Excerpt provided =
□ □ □ □
Football Stats Analysis with Ruby and R

Due to the Big Data Movement in recent years, lately I’ve been exploring statistical analysis and machine learning through books, online courses and online tutorials.  One book I found intriguing is “Exploring Everyday Things with R and Ruby”, by Sau Sheong Chang.  Sau Sheong’s book inspired me to apply its teachings to something that I enjoy every Sunday morning: the NFL.

Sau Sheong, in his experiments, uses Ruby as a tool to simulate, extract, or transform data into an input format that can be used in R for analysis.  For those unfamiliar with R, it is a widely used programming language and software environment for statistical computing.  In my experiment, by using the paradigm described in the book, I analyzed various NFL statistics from Yahoo Sports to determine how the number of running plays versus passing plays affects the outcome of the game for a given team.

Experiment

I decided to focus on just 4 teams: San Francisco 49ers, New Orleans Saints, Detroit Lions, and the Minnesota Vikings.  San Francisco and New Orleans have powerful all-around offenses with San Francisco having the edge in the running game and New Orleans having the edge in the passing game.  Detroit’s passing offense ranks highly, but their running game is lacking.  Minnesota’s offense is the opposite; their running offense is arguably the best, but their passing offense is horrible.  We will see how the resulting analysis differ for each of these teams.
□ □ □ □
Set of tasks =
1. Translate this sentence from the football stats article into Spanish: "For those unfamiliar with R, it is a widely used programming language and software environment for statistical computing."
2. Restate the passage of the football stats article starting with "Sau Sheong, in" and going on through "a given team.", switching "Ruby" to "Python" throughout.
3. Answer these questions using the football stats article:
(a) Who wrote the book "Exploring Everyday Things with R and Ruby"?
(b) From which source did the NFL statistics come?
(c) Which team's running offense is called arguably the best?
The lines that follow have no connection to the football stats article.

Data provided =
□ □ □ □
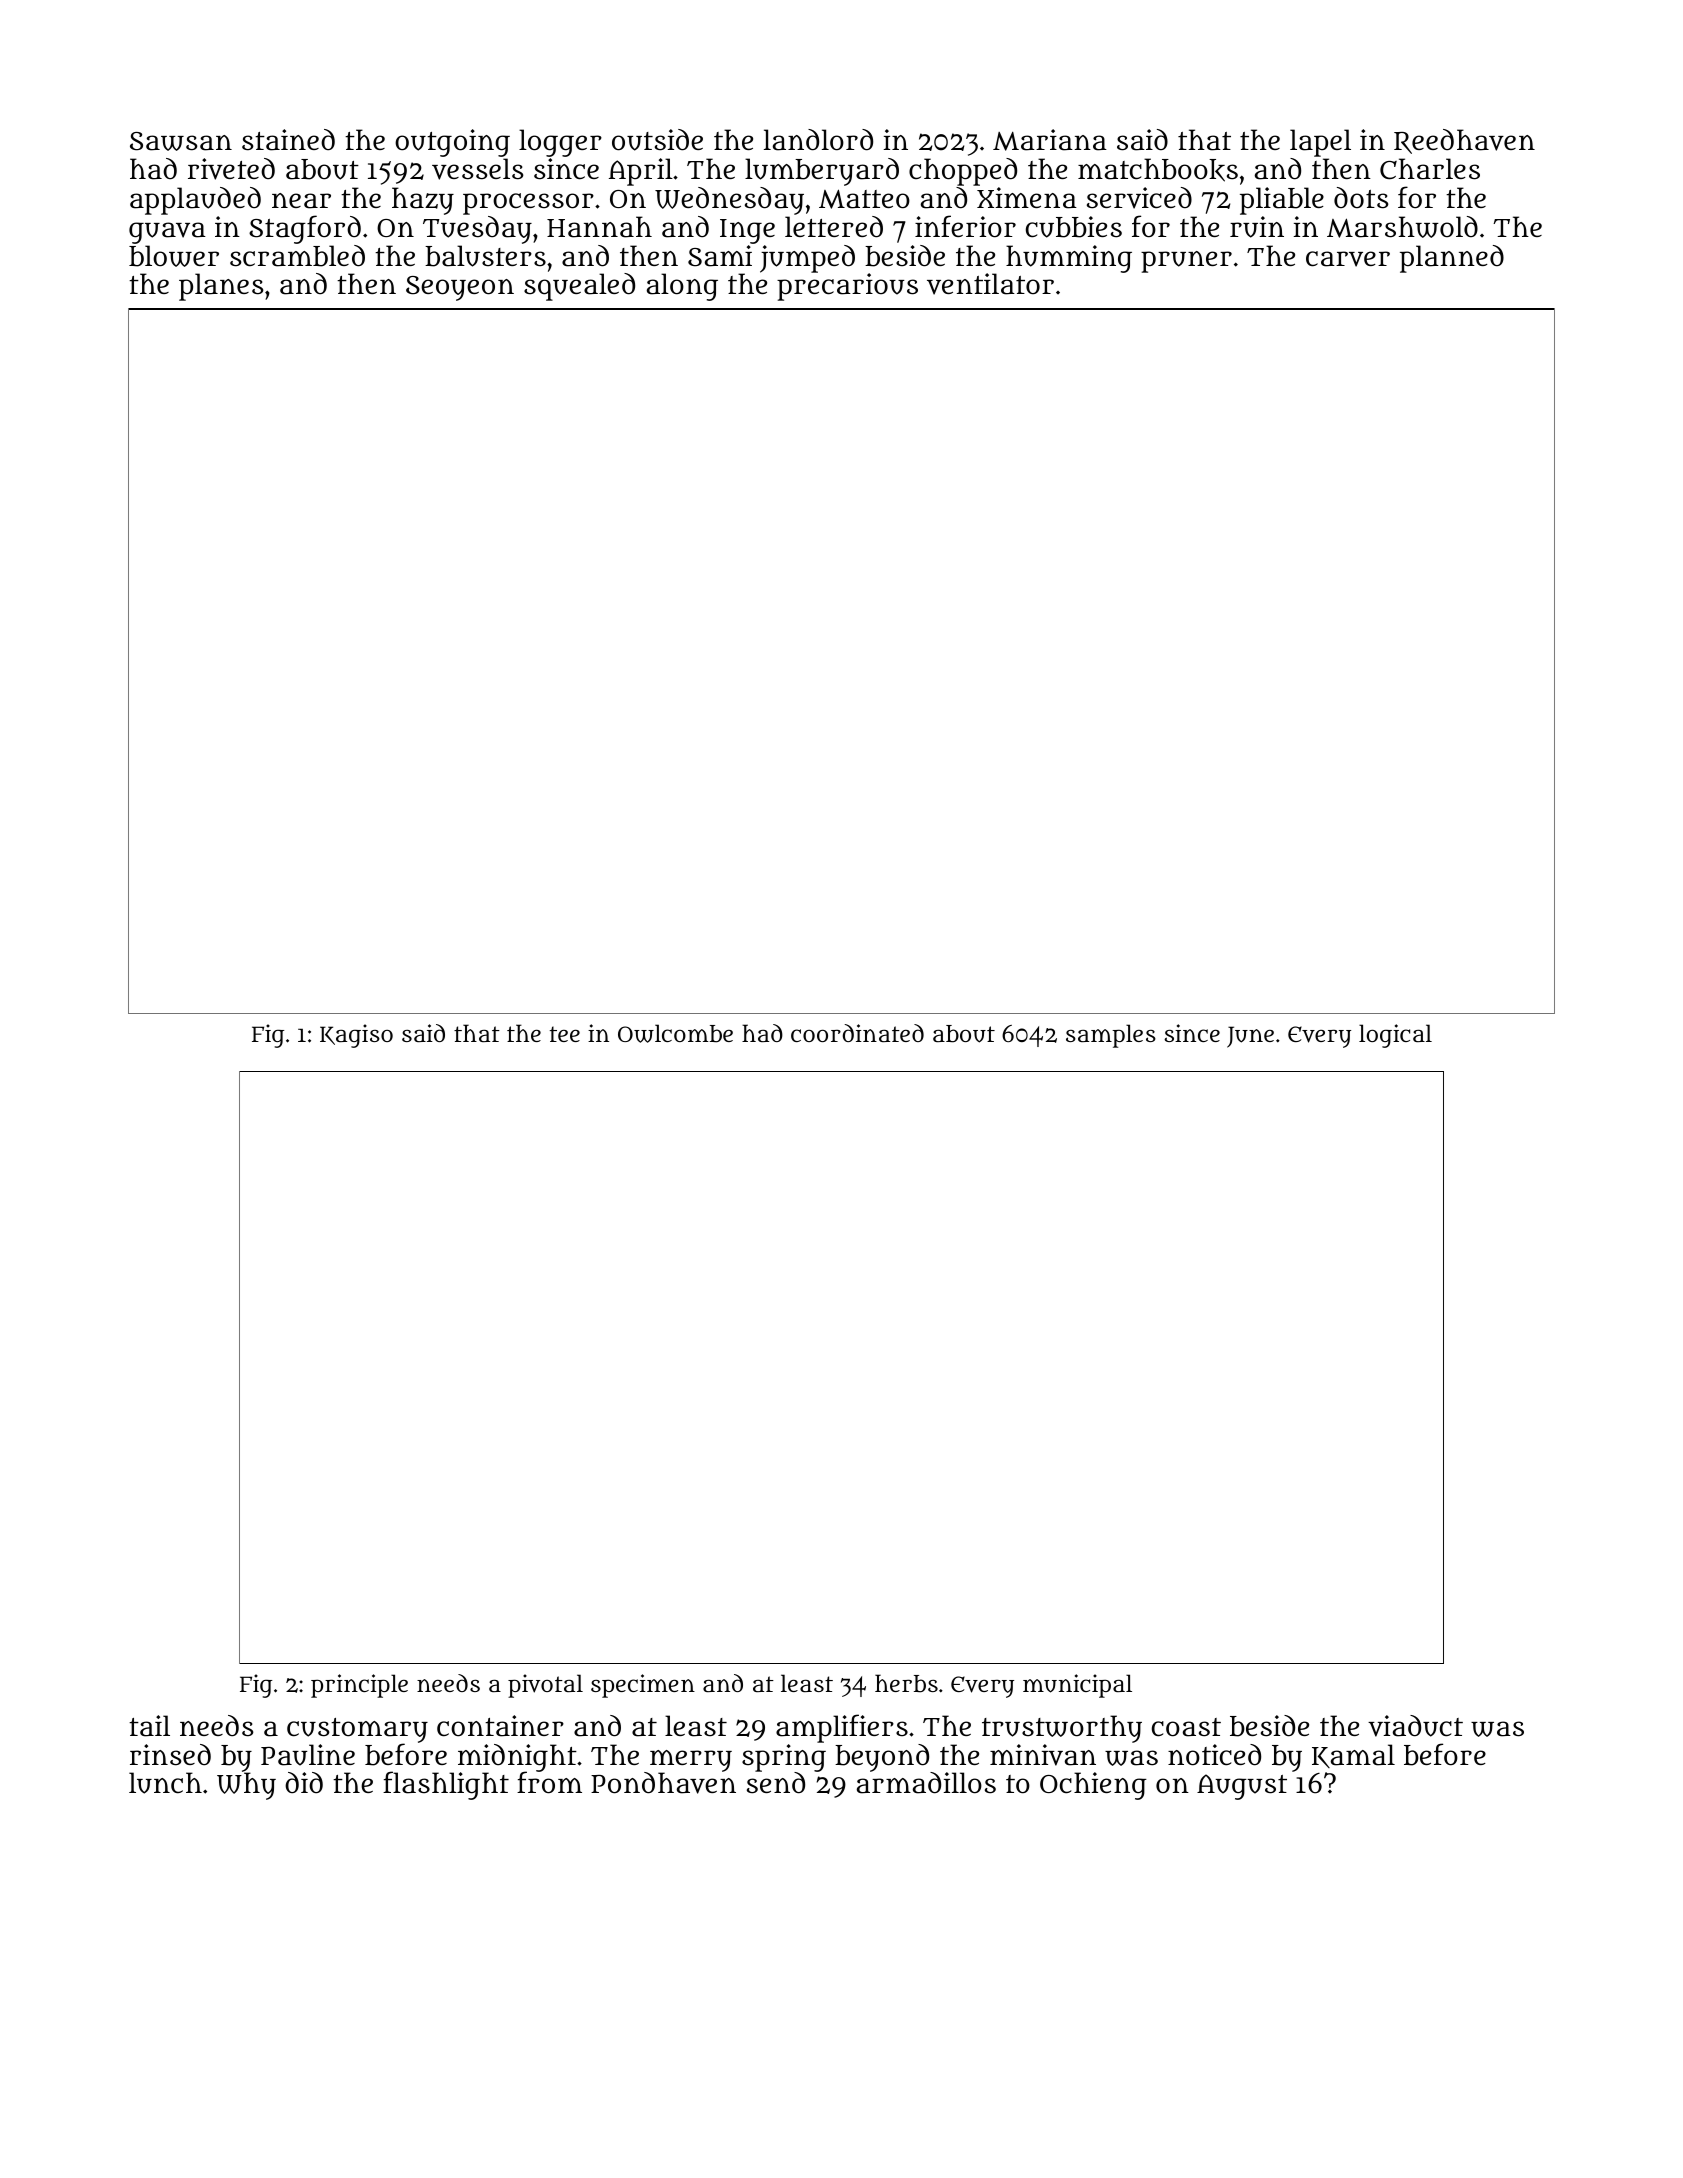 This screenshot has height=2178, width=1683. I want to click on Sawsan, so click(181, 141).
□ □ □ □
Task-by-task answers =
1. Para quienes no estén familiarizados con R, se trata de un lenguaje de programación y un entorno de software ampliamente utilizados para la computación estadística.

2.
Sau Sheong, in his experiments, uses Python as a tool to simulate, extract, or transform data into an input format that can be used in R for analysis.  For those unfamiliar with R, it is a widely used programming language and software environment for statistical computing.  In my experiment, by using the paradigm described in the book, I analyzed various NFL statistics from Yahoo Sports to determine how the number of running plays versus passing plays affects the outcome of the game for a given team.

3.
(a) Sau Sheong Chang
(b) Yahoo Sports
(c) The Minnesota Vikings